This past week I attended a powerful legal forum sponsored by the Touro Law School, which is bringing together international jurists, legal experts, and Supreme Court justices to explore the legal system, democracy and the rule of law as means of combatting anti-Semitism and the defamation of Israel. It is also designed to enlighten a broad spectrum of the New York Jewish community on the beauty of the Israeli legal system.
Walking in the pouring rain that night from my class to the location, I wondered whether this session would resonate for me. Not being a lawyer, I wasn’t sure how using litigation, case law, and legal proceedings could possibly have any impact on combating the BDS movement. In their stop-at-nothing dedication to devastate Israel’s economy, BDS advocates routinely ignore truth in favor of social and so-called high-moral ground polemics. I was even more skeptical that legal means could help safeguard our world against violence and the deadly acts of terrorism that darken our lives as “practicing Jews” and “all Jews” simply for having the audacity of being born Jewish.

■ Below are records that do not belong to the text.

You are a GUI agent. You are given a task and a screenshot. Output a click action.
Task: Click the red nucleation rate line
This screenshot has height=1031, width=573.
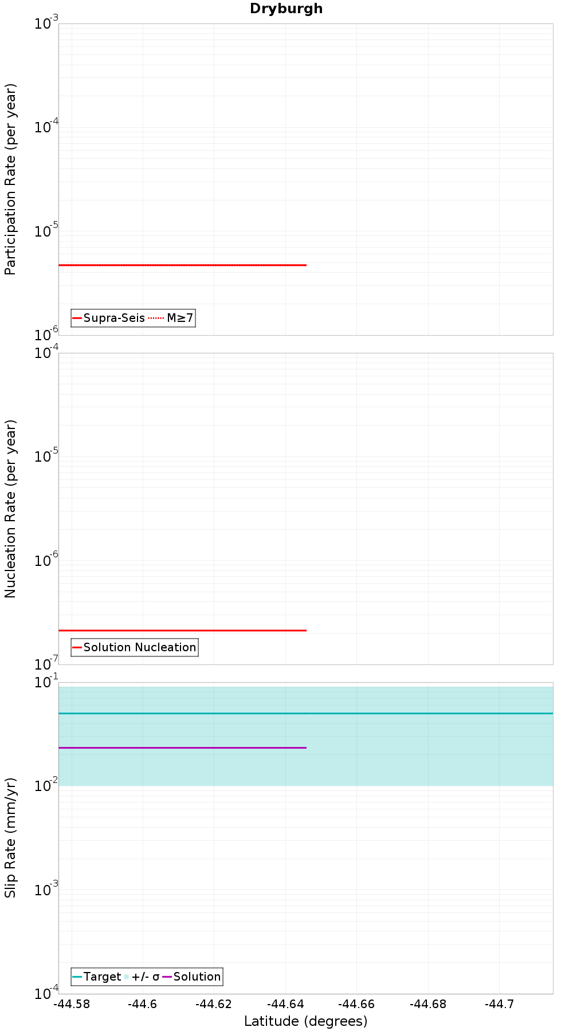tap(182, 630)
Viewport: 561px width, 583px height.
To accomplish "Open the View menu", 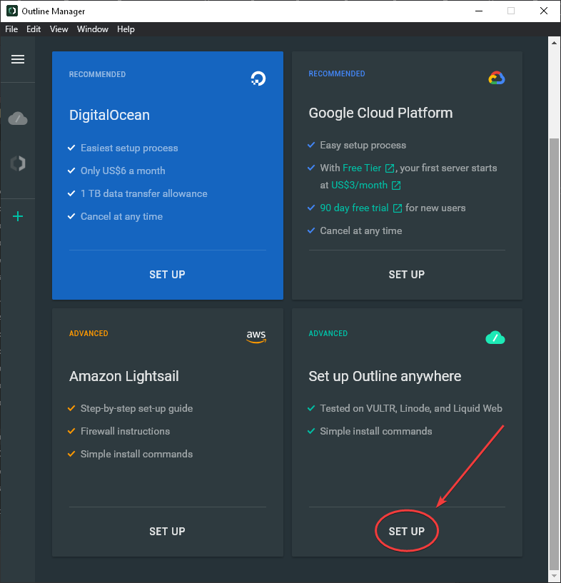I will point(59,29).
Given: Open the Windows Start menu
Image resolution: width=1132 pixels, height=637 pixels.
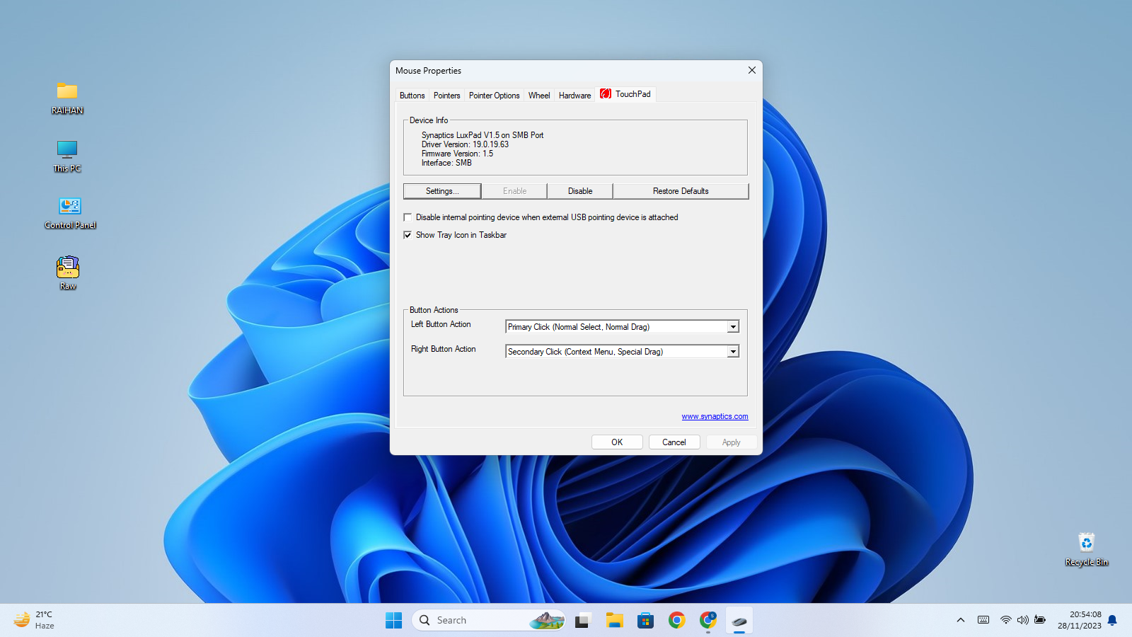Looking at the screenshot, I should (x=393, y=621).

To our enemies, hatred of Jews and Israel is a just cause for a vehement campaign of attack. Three days ago, I attended a heart-breaking first commemoration of the death of the 11 victims of the Pittsburgh tragedy. That was a reminder of how reality operates outside the courts of justice. In short, I needed to hear more to open the argument of using legal tactics to fight anti-Semitic acts.
And then, I heard the first speaker, Nitsana Dershan, Founder and President of Shurat Hadin, which uses the power of the courts to fight terrorism and safeguard Jewish rights worldwide. As Nitsana rose to the podium and began to speak, I unconsciously thought that this gentle, soft-spoken young woman could not possibly spearhead a movement. She could not have created a powerful “game changer” in Israel’s tactics towards combatting the BDS movement. Even as Nitsana began to describe the new battlefront in which she and her colleagues engage a full-frontal counter- attack on Israel’s enemies, I realized how wrong I was to judge behavior based on appearance.
Nitsana spoke of using lawsuits and other legal tactics to choke Israeli’s enemies by “cutting off their oxygen supply.” Along with a handful of other lawyers, Nitsana formed “Shurat Hadin,” during the height of the Intifada movement, in the early 2000’s. The purpose was to initiate legal actions against the terrorists and their supporters on behalf of Israeli victims. Then in 2008, as the Intifada movement began to die down and Israel’s enemies realized that they could not defeat Israel militarily or through terrorism, they learned from history other ways to defeat the enemy (Napoleon’s use of boycott to undo Great Britain in the early 1800’s and Hitler’s more successful economic measures against Jews in the 1930’s. Both were designed to first impoverish and then destroy their target.)
Shurat Hadin’s successes, like its recent case in 2018 against Airbnb, which delisted Jewish homes from occupied territories in Israel, suggest the power of their strategy. Initially the action by Airbnb to delist these homes seemed like a great victory for BDS. However, Shurat Hadin waged a successful suit on the grounds of discrimination under Fair Housing Laws, and months later Airbnb relisted the Jewish homes and asked for an out of court settlement. The outcome of this case, as well as others, can be considered groundbreakers for Israel’s fight against its foes. Shurat Hadin aimed at Airbnb and its BDS support. So too, social media such as Twitter, Facebook, and Google be can be challenged and sanctioned legally.
Abraham Foxman, formerly Executive Director of the ADL, and Rabbi Abaham Cooper, Director of the Global Social Action Agenda of the Simon Wiesenthal Center, spoke poignantly of the powerful history of the rule of law in overriding transgressors such as Adolf Eichmann and Franz Stangl, former commandant of Sobibor and Treblinka Death Camps. Eichmann and Stangl were hunted down by Simon Wiesenthal and brought to trial. Ultimately they met their fate through the justice system, which recorded their atrocities in scrolls that will live in the “infamy” of the Holocaust.
Abraham Foxman’s struggle to survive the Holocaust as a young child has led to a lifelong commitment to preserving the rule of justice and law, not only through the legal system but also in the schools and on the streets. Both Foxman and Cooper emphasized that the Jewish community should go on the offensive by building on the blessings and strengths of the Jewish people to create a new front.
At the end of the day, I was struck by the possibilities of enlisting the rule of law to combat challenges to Israel and the Jewish people. As I reflected on the proactivity of Israeli law and jurisprudence, I wondered what things we Americans need to rethink about our own democratic institutions. How can we use our laws and our Constitution to protect all citizens and serve the various causes of justice? Perhaps the next session will reveal more valuable insights for us non-legal minds to consider.